++++ EXERCISE INPUT ++++
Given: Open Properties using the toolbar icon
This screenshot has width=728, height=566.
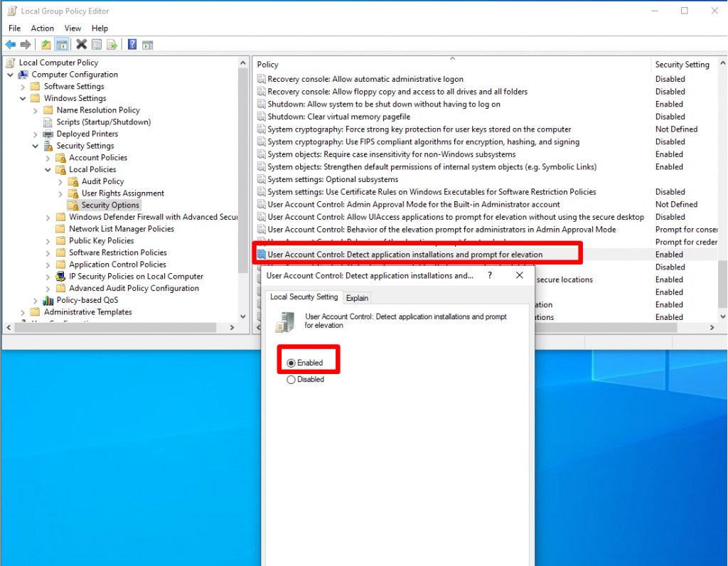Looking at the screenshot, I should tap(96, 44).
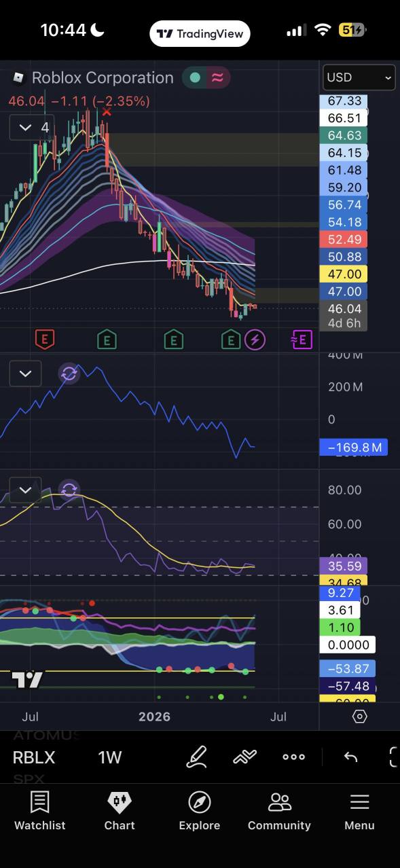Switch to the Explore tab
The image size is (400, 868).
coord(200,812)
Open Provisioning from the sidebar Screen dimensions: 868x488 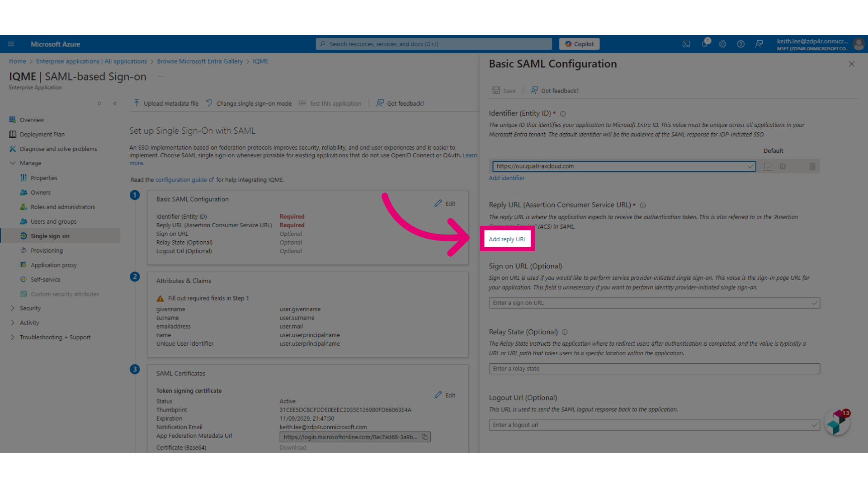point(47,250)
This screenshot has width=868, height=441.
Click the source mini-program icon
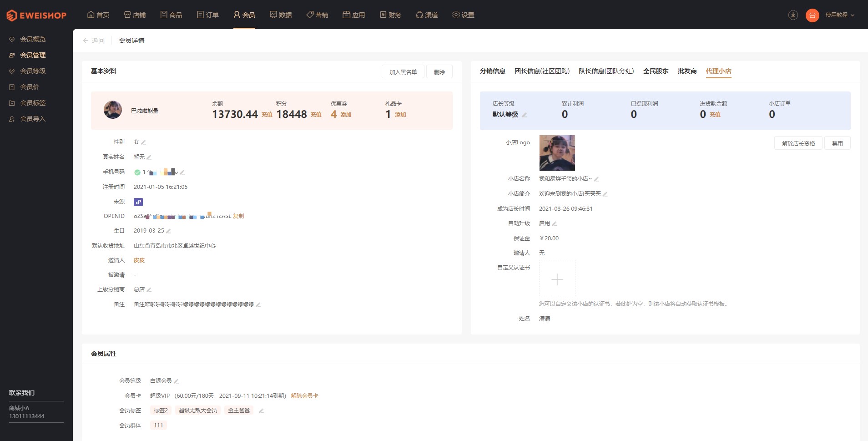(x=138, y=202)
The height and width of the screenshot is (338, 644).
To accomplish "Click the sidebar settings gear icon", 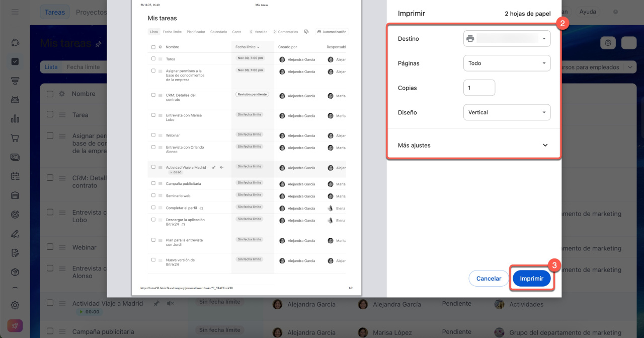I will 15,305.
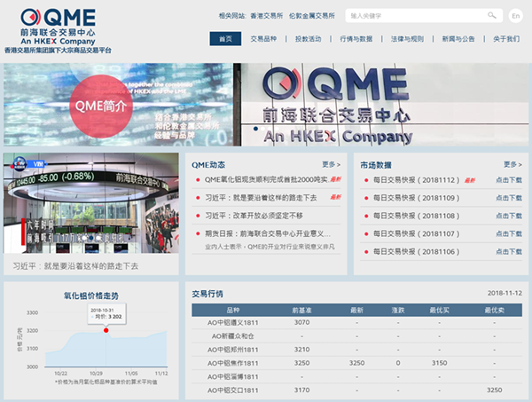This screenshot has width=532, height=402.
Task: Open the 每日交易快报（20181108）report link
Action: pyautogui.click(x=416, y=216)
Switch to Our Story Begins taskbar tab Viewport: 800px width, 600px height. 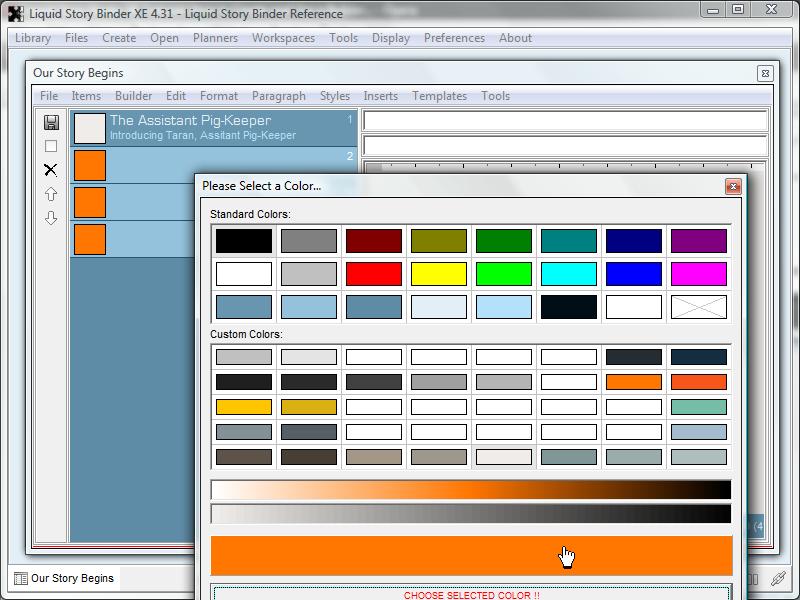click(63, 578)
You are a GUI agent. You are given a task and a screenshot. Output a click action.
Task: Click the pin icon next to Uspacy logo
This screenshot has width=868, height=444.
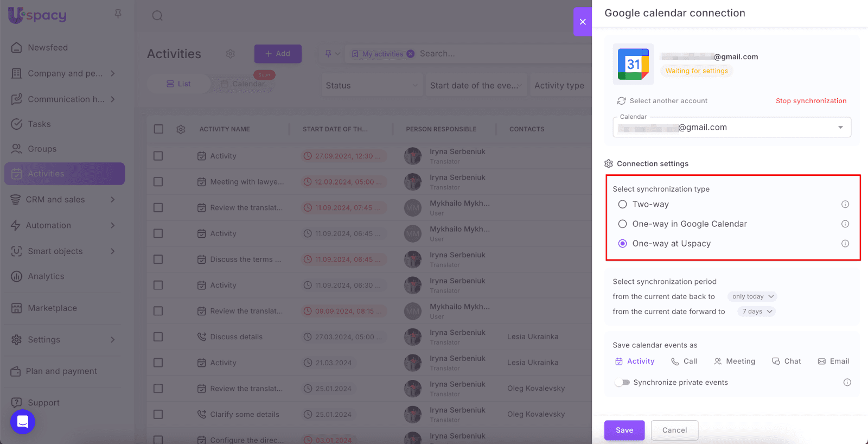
++++
** EXERCISE DESCRIPTION **
Start at the line that contains "You are a GUI" and retype every line through the end of the entries above, both ends included. Exclude all pictures.

** SOLUTION TO THE EXERCISE **
You are a GUI agent. You are given a task and a screenshot. Output a click action.
Task: Click the pin icon next to Uspacy logo
This screenshot has width=868, height=444.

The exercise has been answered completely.